┌─ Materials provided

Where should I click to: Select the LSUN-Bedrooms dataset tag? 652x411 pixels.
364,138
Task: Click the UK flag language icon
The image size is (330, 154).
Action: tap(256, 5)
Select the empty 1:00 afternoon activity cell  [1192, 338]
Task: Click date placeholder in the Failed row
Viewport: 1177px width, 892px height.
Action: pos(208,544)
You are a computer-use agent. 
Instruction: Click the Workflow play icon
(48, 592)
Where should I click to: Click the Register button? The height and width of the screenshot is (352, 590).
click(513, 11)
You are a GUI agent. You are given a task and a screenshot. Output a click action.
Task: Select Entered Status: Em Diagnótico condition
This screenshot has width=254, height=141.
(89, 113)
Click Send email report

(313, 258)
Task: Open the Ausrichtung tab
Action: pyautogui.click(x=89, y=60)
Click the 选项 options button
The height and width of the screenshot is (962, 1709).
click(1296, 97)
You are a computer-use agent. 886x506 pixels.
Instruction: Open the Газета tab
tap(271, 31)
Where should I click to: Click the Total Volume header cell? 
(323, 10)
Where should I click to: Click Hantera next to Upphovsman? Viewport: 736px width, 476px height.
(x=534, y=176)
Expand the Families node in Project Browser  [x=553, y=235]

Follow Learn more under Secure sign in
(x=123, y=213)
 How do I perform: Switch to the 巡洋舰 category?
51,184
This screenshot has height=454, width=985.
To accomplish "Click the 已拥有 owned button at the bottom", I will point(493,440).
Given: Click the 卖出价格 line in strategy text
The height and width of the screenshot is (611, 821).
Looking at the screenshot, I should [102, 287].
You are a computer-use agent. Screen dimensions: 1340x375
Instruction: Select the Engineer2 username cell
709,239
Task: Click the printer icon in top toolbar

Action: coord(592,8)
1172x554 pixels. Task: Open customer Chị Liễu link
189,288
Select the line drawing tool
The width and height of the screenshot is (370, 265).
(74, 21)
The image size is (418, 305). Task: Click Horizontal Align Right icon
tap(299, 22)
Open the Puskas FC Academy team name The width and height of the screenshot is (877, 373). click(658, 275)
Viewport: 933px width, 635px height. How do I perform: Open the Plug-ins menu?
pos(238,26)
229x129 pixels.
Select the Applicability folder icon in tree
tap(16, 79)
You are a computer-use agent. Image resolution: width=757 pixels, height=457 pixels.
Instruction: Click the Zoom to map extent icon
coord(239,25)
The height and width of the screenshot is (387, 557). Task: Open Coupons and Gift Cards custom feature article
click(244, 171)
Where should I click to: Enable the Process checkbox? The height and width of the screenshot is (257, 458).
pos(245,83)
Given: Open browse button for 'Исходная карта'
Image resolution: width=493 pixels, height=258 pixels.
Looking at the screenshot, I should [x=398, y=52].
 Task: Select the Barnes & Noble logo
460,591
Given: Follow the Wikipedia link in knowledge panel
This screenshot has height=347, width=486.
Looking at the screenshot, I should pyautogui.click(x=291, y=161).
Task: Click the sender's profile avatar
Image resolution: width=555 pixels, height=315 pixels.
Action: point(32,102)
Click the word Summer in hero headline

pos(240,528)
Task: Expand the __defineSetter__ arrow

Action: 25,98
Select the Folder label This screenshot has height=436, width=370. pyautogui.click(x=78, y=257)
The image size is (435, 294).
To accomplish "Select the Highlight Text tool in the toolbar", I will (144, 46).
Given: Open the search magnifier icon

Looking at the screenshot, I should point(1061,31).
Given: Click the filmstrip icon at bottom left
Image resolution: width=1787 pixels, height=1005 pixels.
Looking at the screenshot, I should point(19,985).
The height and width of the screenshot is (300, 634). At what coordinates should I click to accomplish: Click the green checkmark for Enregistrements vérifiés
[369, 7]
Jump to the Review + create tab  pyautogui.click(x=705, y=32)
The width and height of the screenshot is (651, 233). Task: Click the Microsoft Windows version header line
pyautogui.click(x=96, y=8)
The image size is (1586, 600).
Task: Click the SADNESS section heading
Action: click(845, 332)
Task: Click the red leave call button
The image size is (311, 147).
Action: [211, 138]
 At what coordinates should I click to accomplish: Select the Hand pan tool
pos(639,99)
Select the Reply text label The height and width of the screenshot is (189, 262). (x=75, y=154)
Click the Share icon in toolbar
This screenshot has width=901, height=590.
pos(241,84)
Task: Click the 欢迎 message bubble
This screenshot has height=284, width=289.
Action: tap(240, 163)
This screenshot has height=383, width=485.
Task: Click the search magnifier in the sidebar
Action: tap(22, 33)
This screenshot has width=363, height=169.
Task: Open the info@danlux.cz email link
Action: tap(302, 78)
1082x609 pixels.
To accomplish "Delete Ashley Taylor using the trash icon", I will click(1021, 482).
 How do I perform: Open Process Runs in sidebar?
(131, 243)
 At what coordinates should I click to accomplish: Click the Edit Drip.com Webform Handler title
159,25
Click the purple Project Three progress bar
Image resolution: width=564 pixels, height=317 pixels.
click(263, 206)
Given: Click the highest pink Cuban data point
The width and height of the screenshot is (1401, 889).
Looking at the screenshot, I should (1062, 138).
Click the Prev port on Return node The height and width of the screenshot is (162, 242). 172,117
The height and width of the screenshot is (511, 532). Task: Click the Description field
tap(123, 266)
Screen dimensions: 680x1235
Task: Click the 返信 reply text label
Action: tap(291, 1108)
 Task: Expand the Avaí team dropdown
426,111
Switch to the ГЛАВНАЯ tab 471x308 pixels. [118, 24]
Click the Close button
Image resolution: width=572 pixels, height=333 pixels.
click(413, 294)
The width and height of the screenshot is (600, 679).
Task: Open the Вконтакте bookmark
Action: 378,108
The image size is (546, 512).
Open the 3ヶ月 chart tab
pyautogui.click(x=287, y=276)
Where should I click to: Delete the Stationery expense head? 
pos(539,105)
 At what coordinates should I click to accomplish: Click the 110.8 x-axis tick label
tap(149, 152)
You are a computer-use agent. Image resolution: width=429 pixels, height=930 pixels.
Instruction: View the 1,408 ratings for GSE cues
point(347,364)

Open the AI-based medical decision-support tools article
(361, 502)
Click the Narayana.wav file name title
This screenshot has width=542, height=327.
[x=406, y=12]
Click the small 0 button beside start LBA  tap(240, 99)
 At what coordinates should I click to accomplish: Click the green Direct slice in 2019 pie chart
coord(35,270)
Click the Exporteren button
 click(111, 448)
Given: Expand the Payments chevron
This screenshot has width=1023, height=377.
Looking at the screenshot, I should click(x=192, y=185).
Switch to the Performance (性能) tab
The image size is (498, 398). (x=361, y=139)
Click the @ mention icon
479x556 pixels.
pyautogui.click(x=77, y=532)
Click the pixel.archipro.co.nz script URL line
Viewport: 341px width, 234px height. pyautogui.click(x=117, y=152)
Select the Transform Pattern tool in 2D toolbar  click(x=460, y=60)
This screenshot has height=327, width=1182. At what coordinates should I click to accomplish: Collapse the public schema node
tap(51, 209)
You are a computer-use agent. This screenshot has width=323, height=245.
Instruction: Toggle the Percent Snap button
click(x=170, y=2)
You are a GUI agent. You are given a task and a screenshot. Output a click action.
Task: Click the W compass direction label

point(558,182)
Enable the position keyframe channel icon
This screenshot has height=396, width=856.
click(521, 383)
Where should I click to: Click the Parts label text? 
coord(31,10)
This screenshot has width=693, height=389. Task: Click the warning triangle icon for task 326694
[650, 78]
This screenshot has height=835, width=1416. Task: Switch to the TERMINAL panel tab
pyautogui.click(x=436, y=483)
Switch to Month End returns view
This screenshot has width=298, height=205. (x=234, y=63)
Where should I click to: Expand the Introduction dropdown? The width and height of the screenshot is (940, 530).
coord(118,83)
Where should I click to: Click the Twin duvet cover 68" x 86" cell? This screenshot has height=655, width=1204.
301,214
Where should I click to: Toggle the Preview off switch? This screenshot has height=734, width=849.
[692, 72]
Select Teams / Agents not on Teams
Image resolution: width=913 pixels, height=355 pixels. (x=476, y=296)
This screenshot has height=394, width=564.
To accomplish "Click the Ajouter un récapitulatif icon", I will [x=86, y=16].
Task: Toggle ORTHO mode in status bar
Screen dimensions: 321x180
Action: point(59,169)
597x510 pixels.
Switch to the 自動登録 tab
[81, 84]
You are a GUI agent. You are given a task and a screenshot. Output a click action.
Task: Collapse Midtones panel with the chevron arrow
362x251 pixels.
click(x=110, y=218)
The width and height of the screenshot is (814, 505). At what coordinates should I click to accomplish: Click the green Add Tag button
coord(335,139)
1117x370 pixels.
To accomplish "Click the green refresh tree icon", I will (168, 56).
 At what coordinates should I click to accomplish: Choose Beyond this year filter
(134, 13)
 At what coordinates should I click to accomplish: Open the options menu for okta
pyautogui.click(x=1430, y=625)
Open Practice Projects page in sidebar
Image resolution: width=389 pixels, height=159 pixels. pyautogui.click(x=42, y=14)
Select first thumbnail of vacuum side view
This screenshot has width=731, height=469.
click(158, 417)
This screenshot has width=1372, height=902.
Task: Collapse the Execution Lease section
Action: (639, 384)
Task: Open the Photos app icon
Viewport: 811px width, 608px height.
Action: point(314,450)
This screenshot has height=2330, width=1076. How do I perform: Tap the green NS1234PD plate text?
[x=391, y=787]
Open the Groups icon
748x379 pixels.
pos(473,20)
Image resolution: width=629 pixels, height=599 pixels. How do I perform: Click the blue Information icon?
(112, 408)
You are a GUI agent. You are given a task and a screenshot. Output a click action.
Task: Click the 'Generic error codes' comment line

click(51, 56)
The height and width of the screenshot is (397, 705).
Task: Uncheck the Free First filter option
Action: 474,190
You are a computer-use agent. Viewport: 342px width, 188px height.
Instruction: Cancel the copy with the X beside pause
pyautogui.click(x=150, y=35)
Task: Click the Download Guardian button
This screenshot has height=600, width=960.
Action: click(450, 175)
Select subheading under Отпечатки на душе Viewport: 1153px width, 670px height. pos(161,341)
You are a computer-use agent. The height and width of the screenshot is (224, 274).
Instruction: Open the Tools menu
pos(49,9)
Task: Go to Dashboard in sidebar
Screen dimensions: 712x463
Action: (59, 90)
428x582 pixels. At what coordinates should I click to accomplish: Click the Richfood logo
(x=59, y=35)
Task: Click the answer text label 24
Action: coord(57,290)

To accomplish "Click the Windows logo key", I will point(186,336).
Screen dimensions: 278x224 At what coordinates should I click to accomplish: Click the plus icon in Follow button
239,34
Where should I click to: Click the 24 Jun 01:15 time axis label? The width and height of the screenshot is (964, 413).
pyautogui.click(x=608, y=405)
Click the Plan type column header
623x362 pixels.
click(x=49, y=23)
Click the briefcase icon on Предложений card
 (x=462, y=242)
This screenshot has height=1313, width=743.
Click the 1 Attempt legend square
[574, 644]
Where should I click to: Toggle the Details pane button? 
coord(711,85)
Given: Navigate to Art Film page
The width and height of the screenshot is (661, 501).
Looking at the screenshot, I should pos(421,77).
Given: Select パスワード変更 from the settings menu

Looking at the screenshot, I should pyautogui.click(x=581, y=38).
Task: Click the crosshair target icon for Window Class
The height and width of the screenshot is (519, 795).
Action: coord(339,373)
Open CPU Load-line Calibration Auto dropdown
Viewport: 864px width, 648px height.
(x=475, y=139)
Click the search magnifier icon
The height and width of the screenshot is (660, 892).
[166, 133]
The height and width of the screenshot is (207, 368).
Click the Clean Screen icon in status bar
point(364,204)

└─

* Aim of the task
Copy out the data word for word, from the line with "Task: Open the Photos app icon" up to and including the line with "Action: 474,190".

* Exercise result
Task: Open the Photos app icon
Viewport: 811px width, 608px height.
Action: point(314,450)
This screenshot has height=2330, width=1076. How do I perform: Tap the green NS1234PD plate text?
[x=391, y=787]
Open the Groups icon
748x379 pixels.
pos(473,20)
Image resolution: width=629 pixels, height=599 pixels. How do I perform: Click the blue Information icon?
(112, 408)
You are a GUI agent. You are given a task and a screenshot. Output a click action.
Task: Click the 'Generic error codes' comment line

click(51, 56)
The height and width of the screenshot is (397, 705).
Task: Uncheck the Free First filter option
Action: 474,190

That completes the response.